- A SON OF THE
AMERICAN REVOLUTIONARY WAR
-
- This one bothers me,
because it goes against everything I stand for as a New Englander
whose family came from England in the early 18th century not long
after the Mayflower. I am proud of having ancestors who lived
through those times and defended their country against the
exploitation of the English king.
-
- I have also read
Howard Fast's April Morning, whikch is a beautifully realistic
account of the battle of Concord and Lexington, told from the
point of view of a young man just about the age I was in this
life. I began believing that I had stolen the plot of my account
from his, except for the twist that represented the end of that
life.
-
- But recently I re-read
Fast's book, and it is actually quite different from my life.
Certainly there are common elements - the look of the countryside,
the fear and excitement of the coming of the redcoats, marching
down the country road, hardly more than a lane. I was around
fifteen or sixteen, and was crouching (as Fast also describes it)
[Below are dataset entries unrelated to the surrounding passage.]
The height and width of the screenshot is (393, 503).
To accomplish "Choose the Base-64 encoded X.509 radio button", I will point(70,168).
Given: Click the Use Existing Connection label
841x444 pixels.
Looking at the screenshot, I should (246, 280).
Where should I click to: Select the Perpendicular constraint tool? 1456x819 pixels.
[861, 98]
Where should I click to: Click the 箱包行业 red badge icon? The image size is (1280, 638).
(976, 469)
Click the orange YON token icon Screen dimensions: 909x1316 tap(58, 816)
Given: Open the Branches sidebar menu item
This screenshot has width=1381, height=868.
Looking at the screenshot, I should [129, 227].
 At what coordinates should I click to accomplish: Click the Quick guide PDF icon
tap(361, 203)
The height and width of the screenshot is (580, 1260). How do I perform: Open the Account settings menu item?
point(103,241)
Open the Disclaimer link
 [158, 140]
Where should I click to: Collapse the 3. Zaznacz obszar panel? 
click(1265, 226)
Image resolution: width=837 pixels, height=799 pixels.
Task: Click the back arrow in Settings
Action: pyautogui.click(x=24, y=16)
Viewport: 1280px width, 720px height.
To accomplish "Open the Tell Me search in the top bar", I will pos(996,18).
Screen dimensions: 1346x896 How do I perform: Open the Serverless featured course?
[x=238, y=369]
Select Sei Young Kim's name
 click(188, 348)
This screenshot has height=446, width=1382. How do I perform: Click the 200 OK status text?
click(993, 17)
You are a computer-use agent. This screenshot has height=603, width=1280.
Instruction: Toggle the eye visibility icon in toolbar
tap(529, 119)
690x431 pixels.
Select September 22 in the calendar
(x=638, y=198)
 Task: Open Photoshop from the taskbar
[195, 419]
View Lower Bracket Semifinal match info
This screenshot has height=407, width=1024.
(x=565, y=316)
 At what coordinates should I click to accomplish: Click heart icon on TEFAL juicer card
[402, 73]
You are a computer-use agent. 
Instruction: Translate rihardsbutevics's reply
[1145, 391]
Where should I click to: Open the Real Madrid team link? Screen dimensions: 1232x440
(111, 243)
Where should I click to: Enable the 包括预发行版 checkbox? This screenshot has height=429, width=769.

behind the stone wall bordering the road, alongside the other
defenders, clutching my gun, listening to the martial music as the
British troops came closer and closer, with two drummers and a
fife player at the head, flanked by men carrying the British flag.
-
- Someone from our ranks
fired a shot at the file of advancing soldiers, and then we all
began firing from behind the wall, rising to shoot, then ducking
back again to reload. I fired my gun at the advancing army, and
blam! - hit the young drummer boy just above his big drum, right
in the middle! His eyes widened in fear as he looked down at the
blood spurting from his belly, dropped his drumsticks to clutch
his middle, then sagged and fell forward onto his drum on the
ground. No one paid any attention to him, but stepped - or
stumbled - over him unconcernedly as they continued to advance
over his recumbent body.
-
- I was horrified at
what I had done! He was a boy, really, a youth of my own age, and
I had killed him outright! I dropped my gun as though it were red
hot, turned and fled away from the wall and into the field behind
it. No one followed after me, all being too intent on loading and
firing as fast as they could at the still advancing
troops.
-
- I ran away up the hill
and into the woods at the farther edge, still appalled at the
indelible image burned into my retina of the amazed look on the
boy's face, his blue eyes wide with disbelief, the gradual
crumpling of his bleeding body as he crumpled to the
ground.
-
- I must have crouched
there in the woods all day until I finally realized that the noise
of the guns had stopped and a dead silence lay over the darkening
countryside. I don't remember much of the rest of the story except
for my death. And this is the part that horrifies me. What I
remember is the bright sunshine of an early morning. I was
standing, surrounded by men, under a tree with a limb jutting out
about a foot and a half above my head - then being asked to
stretch my arms up on either side of the limb, of someone then
tying them together at the wrists, and then being shot by a firing
squad about ten feet away. No, not of British soldiers - of our
own men, for treason! - for running away!